For the 2011 edition, held this past May, the big change was the addition of a Concorso di Moto. Show organizer BMW chose a “zero publicity” strategy to introduce a second judged show on the grounds of Villa Erba. BMW’s quiet approach was perhaps justified, given its adherence to a “since 1929” history of the Concorso at Villa d’Este, which has never included motorcycles. To critics, it might have appeared self-serving that a manufacturer of bikes would break tradition to showcase its “other” product.
They needn’t have worried. The display was clean and modern, on a raised wooden hexagonal platform—for the six judged classes—with a clear overarching canopy marking the fact that “here is something special.” And indeed, the curated selection of 30 motorcycles was very special and incredibly eclectic, from a humble fiberglass Velocette Vogue, to an original-paint supercharged Vincent, a Britten and Willhelm Noll’s 1955 BMW World Land Speed Record streamlined sidecar. The judged categories showed refreshing disregard of chronology and nationality, instead focusing on type: Pioneers, Design and Technics, Glamour, Racing and Records, Production Icons, and Prototypes.
The motorcycle judging committee included Hugo Wilson of Classic Bike, David Robb (BMW’s motorcycle designer), legendary Italian moto-journo Carlo Perelli of Motociclismo d’Epocca, and Thomas Kohler, director of motorcycles for FIVA (Federation Internationale Vehicules Anciens). Their Best of Show-winning 1910 Pierce four-cylinder was a brave choice, being an obscure make from an early era, with faded 100-year-old paint, and not a “wow”-styled machine. The judges chose well and cannily, especially as the Pierce has a big four-wheel brother, a fact surely noted by the “other” concorsi.

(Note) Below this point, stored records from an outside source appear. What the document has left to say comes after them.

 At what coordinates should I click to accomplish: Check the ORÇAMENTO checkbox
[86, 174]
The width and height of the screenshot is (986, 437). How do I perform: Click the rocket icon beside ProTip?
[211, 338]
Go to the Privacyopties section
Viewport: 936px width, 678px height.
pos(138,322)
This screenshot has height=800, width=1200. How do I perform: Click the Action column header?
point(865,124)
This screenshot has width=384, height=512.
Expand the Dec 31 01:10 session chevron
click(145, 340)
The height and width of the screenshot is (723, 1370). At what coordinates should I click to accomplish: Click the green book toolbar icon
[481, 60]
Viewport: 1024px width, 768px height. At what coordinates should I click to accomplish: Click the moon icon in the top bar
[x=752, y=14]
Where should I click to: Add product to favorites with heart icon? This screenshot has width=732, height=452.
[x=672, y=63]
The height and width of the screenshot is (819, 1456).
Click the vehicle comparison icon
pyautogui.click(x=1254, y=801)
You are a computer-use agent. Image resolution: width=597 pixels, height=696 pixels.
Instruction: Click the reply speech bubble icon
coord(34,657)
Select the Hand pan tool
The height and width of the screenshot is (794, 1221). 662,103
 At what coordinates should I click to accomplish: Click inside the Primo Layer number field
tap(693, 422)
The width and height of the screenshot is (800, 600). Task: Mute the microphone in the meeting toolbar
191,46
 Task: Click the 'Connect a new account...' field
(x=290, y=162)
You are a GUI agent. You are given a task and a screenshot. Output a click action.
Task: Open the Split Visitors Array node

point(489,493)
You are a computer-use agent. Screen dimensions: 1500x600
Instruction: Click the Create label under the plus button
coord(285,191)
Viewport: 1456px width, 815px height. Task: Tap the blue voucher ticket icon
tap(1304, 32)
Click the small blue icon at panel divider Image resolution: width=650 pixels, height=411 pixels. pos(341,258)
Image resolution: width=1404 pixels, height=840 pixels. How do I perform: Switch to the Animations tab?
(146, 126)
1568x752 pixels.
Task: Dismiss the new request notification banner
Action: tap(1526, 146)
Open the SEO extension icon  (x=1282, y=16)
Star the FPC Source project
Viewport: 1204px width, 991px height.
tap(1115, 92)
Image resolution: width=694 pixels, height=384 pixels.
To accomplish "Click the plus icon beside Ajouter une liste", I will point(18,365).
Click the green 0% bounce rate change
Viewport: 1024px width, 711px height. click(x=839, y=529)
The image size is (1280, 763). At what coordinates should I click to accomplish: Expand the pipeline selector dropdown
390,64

Reaction from the public, car entrants and press was 100-percent positive: “a natural fit,” ‘‘the mechanical variety is fascinating” and the oft-repeated, “it’s about time!” All agreed that BMW, whose motorcycle bloodline predates its auto history by six years, was completely justified in adding a second event for bikes.
Quote of the day came from a local security guard who explained, “You Germans have done us Italians a huge favor. We are all of us, men and women, rich and poor, absolutely crazy about motorcycles.”
Attendance at the “open to the public” Sunday on the grass of Villa Erba was a record high. Thousands saw the best, rarest and most beautiful cars and motorbikes ever created, displayed in one of the most beautiful places on Earth.